Yorkshire Ripper Peter Sutcliffe has been allowed out of Broadmoor to visit the site of his father's ashes, the Home Office has confirmed.
Sutcliffe was accompanied by four prison officers
Sutcliffe, 58, visited the site at Arnside in Cumbria on Monday after Home Secretary Charles Clarke ratified an earlier decision by David Blunkett.
The mass killer left the high security hospital and is reported to have been accompanied by four staff.
"It was the right and proper thing to do," the Home Office said.
Sutcliffe's father John died from cancer in a West Yorkshire hospice last year.
In a statement the Home Office said: "The decision on this individual was made by the previous Home Secretary David Blunkett.
"This decision was subsequently reaffirmed by Charles Clarke.
"A full and comprehensive risk assessment was made by the authorities and the individual was closely supervised at all times.
"At no point was there any danger to members of the public."
But Fabian Hamilton, Labour MP for Leeds North East, in whose constituency some of the Ripper's victims' families live, said he was disturbed by the visit.
"I'm pretty upset about it," he said. "I opposed the possibility of his release for his father's funeral.
"It seemed harsh at the time, but he didn't give any quarter or sympathy to any of the victims, many of whom were from my constituency.
"I think for the families that survived, this is quite a blow."
Keith Hellawell, the former chief constable of West Yorkshire who investigated the full scope of Sutcliffe's crimes after his trial, told BBC Radio 4's Today programme he thought the decision was "odd".
"I think it is a little bizarre and also inconsistent because they have, all the time I was involved with Sutcliffe, refused him any concessions," he said.
"As his father died more than a year ago, it just seems rather odd.
"I don't think it is wrong, personally, because we don't have capital punishment in this country and we do keep people in prison for a long period of time.
"I think it would have been inhuman personally not to allow them to do things when there have been serious incidents within their family, such as deaths."
The husband of one of Sutcliffe's victim's said their feelings had not been considered.
Harry Smelt, whose wife Olive survived an attack in Halifax in 1975, said his wife was recovering from a stroke.
"She would be more concerned she gets better after having a stroke.
"Nobody worries about the victims at all these days.
"I think all the victims have moved on now.
"They have their lives to live.
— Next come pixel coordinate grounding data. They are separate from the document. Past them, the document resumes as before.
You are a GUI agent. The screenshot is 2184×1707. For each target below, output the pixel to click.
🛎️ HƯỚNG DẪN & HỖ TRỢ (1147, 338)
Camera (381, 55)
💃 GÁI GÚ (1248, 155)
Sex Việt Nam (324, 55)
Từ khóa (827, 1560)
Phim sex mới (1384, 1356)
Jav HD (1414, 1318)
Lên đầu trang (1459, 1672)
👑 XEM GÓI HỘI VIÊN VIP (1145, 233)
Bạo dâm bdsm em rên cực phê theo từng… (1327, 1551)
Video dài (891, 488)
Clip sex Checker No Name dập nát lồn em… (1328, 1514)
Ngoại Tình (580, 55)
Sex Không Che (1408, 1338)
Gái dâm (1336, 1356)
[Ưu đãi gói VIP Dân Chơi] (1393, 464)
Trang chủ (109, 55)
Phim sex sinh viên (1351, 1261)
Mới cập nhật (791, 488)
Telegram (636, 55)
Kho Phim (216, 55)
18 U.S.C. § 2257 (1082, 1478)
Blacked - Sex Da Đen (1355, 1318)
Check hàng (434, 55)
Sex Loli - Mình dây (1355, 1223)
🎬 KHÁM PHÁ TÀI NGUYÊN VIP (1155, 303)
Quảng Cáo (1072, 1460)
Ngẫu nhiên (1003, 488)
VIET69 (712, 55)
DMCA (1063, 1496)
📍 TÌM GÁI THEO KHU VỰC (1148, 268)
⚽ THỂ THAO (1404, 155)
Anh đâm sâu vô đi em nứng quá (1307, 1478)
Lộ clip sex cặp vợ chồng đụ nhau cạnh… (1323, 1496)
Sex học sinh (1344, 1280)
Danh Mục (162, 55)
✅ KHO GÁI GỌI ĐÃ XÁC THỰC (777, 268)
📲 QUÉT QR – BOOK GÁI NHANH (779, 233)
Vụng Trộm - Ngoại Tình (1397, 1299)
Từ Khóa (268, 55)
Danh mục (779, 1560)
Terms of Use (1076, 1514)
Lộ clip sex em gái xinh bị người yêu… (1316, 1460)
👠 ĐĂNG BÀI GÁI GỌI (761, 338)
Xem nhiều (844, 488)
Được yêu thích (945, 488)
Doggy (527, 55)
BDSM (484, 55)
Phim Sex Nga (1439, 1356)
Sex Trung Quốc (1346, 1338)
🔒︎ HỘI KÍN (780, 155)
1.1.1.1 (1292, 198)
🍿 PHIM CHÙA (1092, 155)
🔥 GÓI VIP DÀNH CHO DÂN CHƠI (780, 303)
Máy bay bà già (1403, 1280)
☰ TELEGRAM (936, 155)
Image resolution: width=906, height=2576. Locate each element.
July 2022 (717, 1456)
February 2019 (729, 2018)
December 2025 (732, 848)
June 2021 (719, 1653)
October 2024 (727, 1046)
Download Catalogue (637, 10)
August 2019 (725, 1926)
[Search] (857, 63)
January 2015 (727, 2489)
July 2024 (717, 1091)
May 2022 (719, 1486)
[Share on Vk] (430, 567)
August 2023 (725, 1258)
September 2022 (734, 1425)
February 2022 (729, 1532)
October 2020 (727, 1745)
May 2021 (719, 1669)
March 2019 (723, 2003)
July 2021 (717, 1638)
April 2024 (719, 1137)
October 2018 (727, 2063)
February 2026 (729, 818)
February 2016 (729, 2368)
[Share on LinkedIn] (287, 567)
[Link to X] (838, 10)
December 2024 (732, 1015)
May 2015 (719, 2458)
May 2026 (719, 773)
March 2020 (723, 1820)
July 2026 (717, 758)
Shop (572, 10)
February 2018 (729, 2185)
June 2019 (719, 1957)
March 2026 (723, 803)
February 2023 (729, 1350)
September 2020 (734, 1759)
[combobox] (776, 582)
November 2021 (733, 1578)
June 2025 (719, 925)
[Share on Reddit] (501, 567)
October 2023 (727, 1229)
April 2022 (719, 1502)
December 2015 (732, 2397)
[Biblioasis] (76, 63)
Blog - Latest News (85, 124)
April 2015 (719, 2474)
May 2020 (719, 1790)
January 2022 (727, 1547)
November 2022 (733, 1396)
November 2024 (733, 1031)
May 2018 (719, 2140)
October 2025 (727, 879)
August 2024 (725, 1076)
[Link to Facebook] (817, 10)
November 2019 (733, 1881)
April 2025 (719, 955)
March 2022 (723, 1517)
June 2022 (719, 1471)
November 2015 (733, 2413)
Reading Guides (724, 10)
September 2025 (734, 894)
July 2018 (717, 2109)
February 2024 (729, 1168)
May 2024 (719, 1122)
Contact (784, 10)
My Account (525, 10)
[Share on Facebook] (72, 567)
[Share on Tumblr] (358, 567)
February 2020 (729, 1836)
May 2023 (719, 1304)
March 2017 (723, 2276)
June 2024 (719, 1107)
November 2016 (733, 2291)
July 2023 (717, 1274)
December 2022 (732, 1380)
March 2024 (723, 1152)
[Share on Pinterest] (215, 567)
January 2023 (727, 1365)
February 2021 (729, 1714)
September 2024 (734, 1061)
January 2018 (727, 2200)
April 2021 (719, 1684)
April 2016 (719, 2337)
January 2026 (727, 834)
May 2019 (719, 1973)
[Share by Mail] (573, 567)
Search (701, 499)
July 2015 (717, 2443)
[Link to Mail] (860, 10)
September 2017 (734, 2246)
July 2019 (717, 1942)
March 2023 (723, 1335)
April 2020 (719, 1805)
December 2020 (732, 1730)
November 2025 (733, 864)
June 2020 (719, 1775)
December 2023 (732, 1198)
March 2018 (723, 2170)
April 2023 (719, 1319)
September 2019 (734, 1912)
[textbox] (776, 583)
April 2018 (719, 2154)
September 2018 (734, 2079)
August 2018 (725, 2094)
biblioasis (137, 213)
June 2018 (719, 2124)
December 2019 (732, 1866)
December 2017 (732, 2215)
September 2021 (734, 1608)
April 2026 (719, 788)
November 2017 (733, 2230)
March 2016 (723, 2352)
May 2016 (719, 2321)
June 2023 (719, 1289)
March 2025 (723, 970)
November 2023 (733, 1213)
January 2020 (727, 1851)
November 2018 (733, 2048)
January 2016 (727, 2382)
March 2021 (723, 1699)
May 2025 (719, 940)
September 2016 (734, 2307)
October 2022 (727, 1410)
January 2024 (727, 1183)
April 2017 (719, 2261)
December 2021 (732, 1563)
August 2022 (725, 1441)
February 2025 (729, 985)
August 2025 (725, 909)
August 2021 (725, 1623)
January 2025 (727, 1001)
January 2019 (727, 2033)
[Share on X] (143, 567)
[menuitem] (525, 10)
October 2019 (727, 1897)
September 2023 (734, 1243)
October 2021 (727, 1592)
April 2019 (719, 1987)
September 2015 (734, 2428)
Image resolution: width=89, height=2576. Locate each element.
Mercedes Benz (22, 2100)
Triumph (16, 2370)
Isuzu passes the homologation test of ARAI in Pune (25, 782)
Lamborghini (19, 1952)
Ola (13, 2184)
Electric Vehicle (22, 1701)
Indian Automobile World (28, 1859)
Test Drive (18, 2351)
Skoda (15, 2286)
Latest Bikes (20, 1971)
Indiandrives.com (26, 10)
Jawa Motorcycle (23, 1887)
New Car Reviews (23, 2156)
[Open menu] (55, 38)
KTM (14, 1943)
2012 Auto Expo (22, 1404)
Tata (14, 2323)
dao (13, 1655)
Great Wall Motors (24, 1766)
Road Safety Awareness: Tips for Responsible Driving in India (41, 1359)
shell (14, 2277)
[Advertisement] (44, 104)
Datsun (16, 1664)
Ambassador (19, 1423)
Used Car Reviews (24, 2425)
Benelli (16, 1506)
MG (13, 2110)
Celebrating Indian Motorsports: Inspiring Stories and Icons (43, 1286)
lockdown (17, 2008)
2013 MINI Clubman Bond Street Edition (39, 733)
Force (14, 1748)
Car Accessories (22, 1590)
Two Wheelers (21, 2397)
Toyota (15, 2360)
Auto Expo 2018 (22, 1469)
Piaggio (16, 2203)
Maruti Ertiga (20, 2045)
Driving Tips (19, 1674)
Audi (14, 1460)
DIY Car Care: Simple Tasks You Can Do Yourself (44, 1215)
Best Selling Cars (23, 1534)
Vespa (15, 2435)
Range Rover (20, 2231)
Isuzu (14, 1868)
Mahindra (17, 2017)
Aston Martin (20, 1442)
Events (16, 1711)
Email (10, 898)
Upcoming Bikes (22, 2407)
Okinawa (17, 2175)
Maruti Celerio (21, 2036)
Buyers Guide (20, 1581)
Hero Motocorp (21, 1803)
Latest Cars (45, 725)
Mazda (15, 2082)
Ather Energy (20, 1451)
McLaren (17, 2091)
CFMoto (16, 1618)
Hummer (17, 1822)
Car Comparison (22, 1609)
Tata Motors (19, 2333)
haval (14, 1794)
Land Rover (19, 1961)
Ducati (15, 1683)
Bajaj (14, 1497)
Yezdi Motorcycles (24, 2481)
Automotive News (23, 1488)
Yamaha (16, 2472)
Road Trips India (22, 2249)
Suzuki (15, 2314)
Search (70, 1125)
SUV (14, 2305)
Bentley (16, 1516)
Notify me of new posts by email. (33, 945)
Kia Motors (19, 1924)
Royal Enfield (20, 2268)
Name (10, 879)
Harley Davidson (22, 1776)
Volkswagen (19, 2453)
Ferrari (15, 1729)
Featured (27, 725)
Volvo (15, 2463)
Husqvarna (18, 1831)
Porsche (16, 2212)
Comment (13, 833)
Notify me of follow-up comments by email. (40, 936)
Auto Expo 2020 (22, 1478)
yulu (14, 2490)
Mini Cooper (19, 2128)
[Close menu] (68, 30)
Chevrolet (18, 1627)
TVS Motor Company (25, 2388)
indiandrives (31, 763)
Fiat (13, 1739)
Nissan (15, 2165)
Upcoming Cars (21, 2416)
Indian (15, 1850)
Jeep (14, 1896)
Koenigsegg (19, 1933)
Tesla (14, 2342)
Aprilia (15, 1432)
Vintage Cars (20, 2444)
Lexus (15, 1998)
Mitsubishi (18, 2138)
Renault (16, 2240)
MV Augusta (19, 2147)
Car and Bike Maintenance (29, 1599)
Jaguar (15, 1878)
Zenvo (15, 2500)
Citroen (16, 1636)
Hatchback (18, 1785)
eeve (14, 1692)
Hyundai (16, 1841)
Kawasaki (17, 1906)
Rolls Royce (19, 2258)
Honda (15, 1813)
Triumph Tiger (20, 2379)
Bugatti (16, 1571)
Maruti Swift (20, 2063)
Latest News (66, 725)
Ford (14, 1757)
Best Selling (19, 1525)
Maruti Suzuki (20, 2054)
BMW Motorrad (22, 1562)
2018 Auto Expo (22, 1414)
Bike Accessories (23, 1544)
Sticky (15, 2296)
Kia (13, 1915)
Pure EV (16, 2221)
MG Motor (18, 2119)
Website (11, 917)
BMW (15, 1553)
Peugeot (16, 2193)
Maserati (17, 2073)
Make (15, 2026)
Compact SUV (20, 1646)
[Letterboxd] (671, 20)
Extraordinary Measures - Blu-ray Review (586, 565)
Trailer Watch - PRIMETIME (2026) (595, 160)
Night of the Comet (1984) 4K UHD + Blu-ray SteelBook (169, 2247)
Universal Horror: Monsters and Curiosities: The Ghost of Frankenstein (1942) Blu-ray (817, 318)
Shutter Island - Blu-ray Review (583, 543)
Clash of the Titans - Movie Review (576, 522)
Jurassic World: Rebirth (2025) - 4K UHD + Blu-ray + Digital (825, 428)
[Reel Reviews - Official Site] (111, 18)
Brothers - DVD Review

We have grandchildren and a family. Let's bring it to an end."
Tory MP Julie Kirkbride, who was at school with one of his victims, was scathing about the trip.
"I was a schoolgirl living in West Yorkshire when the Ripper was carrying out his murders.
"He killed a girl who was in my class at school, very close to my house.
"I don't think it's possible that the Home Secretary understands the fear in which women in West Yorkshire lived for many years, that they would be the Ripper's next victim."
Sutcliffe was jailed for life in May 1981 at the Old Bailey.
Between 1975 and 1981 he murdered 13 women and seven others were left for dead in a killing spree which gripped the north of England.
At his trial the former lorry driver claimed "voices from God" told him to purge the streets of prostitutes.